The white bar closes at 10.2, just above the black close 10.0 (within 0.1·body) — an in-neck. This matches in_neck_is_minus_one.

Python

python
import numpy as np
import wickra as ta

o = np.array([15.0, 7.0])
h = np.array([15.1, 10.3])
l = np.array([9.0,  6.9])
c = np.array([10.0, 10.2])

print(ta.InNeck().batch(o, h, l, c))  # [ 0. -1.]

Node

javascript
const ta = require('wickra');
const t = new ta.InNeck();
t.update(15, 15.1, 9, 10);
console.log(t.update(7, 10.3, 6.9, 10.2)); // -1

Streaming

rust
use wickra::{Candle, Indicator, InNeck};

let mut t = InNeck::new();
let candle_stream: Vec<wickra::Candle> = Vec::new(); // your live OHLCV candle feed
for bar in candle_stream {
    if t.update(bar) == Some(-1.0) { /* shallow bounce — downtrend continuation */ }
}

Interpretation

  1. Still a failed bounce. Recovering only just into the body keeps the bears in charge — bearish continuation.
  2. Mid of the neck family.

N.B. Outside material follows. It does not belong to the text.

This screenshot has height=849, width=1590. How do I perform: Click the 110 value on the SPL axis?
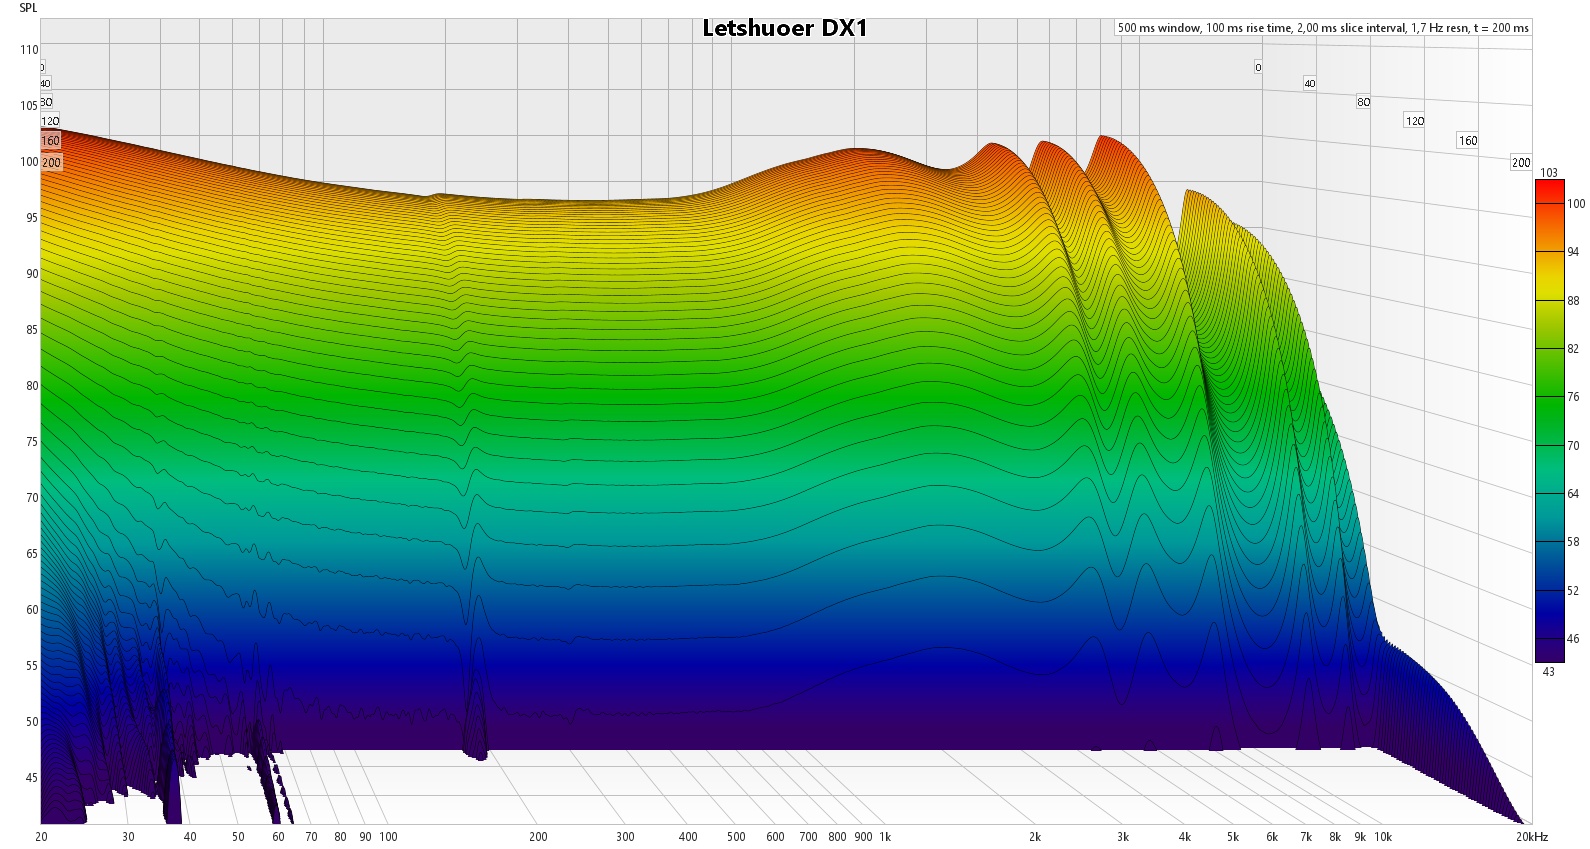[x=29, y=49]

Slightly less bearish than OnNeck, more bearish than Thrusting.
  3. Confirm with the trend. Continuation pattern; needs a decline.

Common pitfalls

  • Boundary confusion. The close band (just above the prior close) separates In-Neck from On-Neck and Thrusting; small differences change the label.
  • No downtrend context. Only meaningful inside a decline.

References

  • Steve Nison, Japanese Candlestick Charting Techniques (1991).